YANG Rui-Li, WANG Ying-Chun^*(), CHANG Yan-Xu

College of Life Sciences, Inner Mongolia University, Huhhot 010021, China

Received:2006-08-29 Accepted:2006-12-20 Online:2008-08-29 Published:2008-03-30
Contact: WANG Ying-Chun

摘要/Abstract

摘要：

研究荒漠旱生小灌木长叶红沙(Reaumuria trigyna)劈裂生长过程的形态发生及其内源激素含量的变化。结果表明:1)劈裂发生部位形成层活动不均匀,次生木质部的导管口径缩小, 数量减少,木纤维含量增多,由此向内形成缢缩,之后缢缩部位前端的细胞不断解体,使得缢缩不断加深, 相邻的两个缢缩部位通常要延伸到劈裂发生部位的中心位置连接在一起,整个维管束裂成多个单独的维管束,并相互分离。劈裂发生部位木质部中有异常的类似形成层的结构,木质部被几层扁平的细胞环分割成数轮,推测其与劈裂生长的发生密切相关。2)内源激素在长叶红沙不同部位含量不同,尤其在刚刚开始劈裂的过渡植株的劈裂发生部位IAA和ZR的积累量比根部大,可能共同调节这个部位细胞的生长和分裂,促进劈裂生长的发生。

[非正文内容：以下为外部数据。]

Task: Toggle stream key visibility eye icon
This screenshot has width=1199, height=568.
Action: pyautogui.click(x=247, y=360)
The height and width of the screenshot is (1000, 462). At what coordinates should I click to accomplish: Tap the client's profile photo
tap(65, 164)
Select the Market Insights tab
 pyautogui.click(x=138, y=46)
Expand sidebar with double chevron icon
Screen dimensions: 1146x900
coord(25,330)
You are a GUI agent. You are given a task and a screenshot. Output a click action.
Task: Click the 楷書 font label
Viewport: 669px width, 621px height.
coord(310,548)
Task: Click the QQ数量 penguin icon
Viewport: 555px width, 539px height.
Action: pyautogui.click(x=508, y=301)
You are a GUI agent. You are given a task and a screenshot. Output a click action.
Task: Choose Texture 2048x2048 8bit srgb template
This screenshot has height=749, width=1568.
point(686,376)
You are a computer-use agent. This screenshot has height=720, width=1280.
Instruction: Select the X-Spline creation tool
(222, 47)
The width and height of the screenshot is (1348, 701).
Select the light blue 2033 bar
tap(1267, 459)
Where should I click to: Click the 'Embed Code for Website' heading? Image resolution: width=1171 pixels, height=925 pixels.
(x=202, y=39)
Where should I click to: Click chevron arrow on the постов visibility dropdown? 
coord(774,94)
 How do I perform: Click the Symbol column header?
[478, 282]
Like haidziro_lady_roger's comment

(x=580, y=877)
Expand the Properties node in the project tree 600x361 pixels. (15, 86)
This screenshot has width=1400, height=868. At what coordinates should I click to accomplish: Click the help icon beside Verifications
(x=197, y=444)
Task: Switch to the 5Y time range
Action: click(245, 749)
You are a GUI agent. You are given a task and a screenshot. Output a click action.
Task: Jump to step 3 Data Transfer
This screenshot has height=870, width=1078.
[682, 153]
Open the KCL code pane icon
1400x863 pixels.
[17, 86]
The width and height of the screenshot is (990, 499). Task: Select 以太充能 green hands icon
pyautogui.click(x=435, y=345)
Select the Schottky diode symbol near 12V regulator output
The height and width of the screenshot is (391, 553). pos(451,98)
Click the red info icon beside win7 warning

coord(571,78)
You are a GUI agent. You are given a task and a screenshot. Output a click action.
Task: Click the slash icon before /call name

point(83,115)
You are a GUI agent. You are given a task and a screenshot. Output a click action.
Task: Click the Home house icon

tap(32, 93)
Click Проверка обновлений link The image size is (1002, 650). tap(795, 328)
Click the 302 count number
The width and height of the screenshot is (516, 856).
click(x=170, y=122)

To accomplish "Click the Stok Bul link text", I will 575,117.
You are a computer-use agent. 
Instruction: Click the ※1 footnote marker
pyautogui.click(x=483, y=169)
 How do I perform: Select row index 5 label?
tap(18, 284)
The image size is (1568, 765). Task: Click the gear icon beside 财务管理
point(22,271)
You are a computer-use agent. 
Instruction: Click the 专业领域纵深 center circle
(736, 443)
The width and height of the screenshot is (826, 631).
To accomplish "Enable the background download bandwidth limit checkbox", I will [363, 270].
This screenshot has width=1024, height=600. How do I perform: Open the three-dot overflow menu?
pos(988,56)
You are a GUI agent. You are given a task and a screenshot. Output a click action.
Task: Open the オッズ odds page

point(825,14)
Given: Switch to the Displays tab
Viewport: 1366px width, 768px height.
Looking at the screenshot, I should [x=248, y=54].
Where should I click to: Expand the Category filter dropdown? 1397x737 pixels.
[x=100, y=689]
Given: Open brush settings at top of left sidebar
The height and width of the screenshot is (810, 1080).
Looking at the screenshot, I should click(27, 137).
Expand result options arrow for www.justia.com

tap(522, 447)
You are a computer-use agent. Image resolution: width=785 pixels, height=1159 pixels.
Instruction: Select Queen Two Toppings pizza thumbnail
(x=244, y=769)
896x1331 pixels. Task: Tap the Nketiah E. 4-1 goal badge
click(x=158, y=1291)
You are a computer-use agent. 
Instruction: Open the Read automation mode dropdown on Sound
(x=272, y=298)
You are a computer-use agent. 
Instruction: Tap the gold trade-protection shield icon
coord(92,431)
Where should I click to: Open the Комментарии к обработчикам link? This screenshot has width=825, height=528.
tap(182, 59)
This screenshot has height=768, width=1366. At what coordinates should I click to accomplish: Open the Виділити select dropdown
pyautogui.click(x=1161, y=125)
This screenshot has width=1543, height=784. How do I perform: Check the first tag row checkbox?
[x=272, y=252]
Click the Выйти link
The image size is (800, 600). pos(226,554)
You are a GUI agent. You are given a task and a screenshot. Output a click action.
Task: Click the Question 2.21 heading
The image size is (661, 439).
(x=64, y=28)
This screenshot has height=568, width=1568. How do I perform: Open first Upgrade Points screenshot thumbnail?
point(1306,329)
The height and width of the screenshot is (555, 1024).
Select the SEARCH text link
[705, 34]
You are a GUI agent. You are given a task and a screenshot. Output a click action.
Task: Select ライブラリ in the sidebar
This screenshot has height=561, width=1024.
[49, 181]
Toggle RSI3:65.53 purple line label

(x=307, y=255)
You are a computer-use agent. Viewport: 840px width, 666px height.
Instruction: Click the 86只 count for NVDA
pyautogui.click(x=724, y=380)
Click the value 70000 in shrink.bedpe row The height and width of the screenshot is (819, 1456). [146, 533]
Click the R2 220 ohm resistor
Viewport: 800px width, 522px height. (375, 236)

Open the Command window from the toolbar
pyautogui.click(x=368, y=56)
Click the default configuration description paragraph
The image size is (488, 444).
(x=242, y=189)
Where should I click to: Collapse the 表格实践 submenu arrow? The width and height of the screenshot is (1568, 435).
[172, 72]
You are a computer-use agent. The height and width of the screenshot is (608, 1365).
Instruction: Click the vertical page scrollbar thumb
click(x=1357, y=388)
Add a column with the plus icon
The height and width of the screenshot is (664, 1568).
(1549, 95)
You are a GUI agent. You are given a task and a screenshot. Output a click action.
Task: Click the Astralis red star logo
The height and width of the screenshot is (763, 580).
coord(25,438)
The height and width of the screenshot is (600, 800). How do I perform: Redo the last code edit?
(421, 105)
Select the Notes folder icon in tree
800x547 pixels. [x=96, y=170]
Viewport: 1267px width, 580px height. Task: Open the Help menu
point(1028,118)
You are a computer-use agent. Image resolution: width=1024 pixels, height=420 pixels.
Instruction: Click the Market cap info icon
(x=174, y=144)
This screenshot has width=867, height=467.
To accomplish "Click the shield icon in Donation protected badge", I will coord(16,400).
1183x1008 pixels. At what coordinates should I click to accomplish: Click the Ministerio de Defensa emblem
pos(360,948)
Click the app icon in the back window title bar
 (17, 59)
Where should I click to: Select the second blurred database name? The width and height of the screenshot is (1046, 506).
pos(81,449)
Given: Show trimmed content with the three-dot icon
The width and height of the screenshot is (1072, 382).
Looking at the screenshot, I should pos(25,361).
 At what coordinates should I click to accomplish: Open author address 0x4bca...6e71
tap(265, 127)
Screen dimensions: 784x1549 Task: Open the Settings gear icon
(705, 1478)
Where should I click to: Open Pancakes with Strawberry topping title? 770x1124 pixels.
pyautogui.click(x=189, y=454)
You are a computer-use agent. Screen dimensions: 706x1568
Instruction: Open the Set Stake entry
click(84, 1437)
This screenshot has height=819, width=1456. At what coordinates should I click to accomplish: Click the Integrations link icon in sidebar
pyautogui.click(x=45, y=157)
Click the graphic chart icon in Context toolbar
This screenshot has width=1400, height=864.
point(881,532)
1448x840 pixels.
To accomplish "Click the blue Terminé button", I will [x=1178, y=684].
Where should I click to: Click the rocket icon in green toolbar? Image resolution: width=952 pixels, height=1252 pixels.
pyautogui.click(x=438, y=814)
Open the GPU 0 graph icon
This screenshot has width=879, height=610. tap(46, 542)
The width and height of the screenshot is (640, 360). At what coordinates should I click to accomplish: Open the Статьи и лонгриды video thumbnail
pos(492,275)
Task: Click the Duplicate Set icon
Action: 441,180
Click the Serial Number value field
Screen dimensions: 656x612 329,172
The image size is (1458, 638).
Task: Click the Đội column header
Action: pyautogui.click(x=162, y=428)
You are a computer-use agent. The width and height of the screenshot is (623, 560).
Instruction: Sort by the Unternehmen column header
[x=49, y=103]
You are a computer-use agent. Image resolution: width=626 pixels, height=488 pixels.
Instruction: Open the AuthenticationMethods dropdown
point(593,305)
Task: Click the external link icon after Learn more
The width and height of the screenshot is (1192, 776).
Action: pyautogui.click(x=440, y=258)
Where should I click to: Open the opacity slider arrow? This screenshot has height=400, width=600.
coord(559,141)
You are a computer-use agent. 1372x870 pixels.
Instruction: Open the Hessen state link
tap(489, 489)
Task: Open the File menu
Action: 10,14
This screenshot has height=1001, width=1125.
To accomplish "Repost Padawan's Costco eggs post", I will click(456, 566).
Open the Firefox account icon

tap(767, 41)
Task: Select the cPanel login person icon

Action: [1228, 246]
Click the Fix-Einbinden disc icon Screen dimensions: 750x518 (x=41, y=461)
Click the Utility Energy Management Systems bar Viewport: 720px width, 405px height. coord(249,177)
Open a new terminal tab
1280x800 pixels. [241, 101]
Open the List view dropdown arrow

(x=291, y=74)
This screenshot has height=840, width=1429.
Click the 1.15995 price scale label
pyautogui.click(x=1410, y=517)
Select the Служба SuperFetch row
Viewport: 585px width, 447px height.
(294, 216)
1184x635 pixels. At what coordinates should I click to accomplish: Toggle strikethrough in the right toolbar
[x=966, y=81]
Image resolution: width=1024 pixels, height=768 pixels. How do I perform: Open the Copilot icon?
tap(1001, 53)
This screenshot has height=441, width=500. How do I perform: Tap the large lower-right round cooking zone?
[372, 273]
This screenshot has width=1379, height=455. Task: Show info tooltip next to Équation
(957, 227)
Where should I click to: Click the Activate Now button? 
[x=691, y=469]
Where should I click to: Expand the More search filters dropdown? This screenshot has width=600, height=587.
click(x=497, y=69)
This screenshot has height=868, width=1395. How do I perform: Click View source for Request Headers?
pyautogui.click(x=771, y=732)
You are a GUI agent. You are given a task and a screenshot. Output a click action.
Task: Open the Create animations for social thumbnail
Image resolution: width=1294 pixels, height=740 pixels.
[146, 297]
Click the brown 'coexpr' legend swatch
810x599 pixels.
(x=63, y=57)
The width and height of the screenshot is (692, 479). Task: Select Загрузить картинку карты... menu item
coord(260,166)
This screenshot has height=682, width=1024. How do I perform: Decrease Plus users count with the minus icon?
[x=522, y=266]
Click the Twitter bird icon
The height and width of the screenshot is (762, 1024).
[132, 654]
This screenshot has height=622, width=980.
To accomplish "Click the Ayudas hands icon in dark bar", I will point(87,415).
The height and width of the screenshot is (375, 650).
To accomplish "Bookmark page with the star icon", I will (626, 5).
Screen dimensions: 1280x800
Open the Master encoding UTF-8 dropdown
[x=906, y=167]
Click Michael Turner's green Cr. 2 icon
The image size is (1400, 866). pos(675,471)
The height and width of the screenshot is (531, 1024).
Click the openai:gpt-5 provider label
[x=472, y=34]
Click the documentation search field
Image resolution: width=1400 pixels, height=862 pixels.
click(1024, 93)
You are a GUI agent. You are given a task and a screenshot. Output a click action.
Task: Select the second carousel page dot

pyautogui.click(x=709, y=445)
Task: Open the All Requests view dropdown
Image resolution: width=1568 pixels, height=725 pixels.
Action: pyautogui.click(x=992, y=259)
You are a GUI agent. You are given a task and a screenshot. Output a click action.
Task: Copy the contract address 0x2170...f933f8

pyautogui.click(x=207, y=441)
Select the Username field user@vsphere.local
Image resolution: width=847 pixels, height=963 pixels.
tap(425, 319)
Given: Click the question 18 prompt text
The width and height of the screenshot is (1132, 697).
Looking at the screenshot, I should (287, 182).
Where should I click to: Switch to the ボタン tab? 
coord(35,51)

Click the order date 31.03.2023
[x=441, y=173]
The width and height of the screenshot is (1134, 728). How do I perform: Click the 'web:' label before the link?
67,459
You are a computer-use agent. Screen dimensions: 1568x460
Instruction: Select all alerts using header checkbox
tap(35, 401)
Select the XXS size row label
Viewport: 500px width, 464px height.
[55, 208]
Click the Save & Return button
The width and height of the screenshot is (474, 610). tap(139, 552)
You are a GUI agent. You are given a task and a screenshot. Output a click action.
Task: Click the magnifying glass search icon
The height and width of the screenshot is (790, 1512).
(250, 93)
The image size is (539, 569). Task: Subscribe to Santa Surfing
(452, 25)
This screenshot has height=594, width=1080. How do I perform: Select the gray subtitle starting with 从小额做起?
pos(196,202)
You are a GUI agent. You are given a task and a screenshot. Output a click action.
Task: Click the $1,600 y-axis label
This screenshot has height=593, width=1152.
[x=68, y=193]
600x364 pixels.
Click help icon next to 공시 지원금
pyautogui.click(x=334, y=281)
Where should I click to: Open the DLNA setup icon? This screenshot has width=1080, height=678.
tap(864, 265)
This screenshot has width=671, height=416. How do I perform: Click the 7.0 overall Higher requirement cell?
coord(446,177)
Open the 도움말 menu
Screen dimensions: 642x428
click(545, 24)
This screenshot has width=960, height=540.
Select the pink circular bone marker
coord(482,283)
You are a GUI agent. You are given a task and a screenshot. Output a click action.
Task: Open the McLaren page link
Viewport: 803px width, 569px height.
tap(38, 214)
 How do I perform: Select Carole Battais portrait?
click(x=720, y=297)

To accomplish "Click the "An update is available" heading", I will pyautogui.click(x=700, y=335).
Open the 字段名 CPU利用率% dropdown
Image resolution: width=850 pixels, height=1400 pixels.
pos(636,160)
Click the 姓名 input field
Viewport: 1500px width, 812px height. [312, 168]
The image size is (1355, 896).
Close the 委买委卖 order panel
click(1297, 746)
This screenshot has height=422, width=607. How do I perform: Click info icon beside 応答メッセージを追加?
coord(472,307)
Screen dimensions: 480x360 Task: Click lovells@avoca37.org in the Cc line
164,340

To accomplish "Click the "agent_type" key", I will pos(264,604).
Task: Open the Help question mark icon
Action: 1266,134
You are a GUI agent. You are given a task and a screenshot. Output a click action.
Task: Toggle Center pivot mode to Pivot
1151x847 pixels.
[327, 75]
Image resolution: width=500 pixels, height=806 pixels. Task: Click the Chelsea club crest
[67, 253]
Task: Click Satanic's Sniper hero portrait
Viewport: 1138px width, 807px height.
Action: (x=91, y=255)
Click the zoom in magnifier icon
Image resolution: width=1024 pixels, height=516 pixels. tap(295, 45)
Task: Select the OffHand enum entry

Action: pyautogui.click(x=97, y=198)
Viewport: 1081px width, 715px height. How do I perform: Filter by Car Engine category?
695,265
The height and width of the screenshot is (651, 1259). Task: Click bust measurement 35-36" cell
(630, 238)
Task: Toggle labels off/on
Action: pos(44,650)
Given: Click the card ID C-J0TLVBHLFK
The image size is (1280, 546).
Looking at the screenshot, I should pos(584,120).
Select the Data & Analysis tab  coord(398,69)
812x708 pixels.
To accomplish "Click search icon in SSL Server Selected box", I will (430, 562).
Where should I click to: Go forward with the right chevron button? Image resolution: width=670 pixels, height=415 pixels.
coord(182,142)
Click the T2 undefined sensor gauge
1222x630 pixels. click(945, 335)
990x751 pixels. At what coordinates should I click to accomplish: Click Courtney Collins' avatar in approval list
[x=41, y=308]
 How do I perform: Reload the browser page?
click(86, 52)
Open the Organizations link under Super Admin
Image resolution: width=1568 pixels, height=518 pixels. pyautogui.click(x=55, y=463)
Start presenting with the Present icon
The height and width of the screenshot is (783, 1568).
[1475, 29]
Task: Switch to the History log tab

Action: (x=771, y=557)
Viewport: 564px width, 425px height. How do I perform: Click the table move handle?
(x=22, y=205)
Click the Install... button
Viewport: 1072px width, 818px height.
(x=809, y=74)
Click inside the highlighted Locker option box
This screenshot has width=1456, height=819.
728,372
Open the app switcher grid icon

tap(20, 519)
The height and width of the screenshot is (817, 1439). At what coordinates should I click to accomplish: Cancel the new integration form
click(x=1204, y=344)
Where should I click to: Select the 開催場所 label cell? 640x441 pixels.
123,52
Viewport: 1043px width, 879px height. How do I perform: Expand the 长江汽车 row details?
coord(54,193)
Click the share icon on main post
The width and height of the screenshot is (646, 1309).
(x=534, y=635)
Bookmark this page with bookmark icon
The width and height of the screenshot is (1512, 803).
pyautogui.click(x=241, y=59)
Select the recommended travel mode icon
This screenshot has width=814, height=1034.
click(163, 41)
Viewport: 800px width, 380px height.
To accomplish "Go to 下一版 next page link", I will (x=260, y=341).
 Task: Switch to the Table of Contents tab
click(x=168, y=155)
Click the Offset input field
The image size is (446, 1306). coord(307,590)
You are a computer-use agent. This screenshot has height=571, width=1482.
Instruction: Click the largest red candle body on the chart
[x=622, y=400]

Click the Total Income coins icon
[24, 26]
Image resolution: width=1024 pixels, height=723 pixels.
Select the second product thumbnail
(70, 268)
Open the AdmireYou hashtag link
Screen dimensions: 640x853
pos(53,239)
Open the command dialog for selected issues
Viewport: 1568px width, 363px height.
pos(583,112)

关键词: 劈裂生长, 形态发生, 内源激素, 长叶红沙

Abstract:

Aims Many xerophilous plants in the West Erdos region of Inner Mongolia share the same vegetative reproduction, fissurate growth, which is an important adaptation to drought environments. There are few correlated studies of fissurate growth.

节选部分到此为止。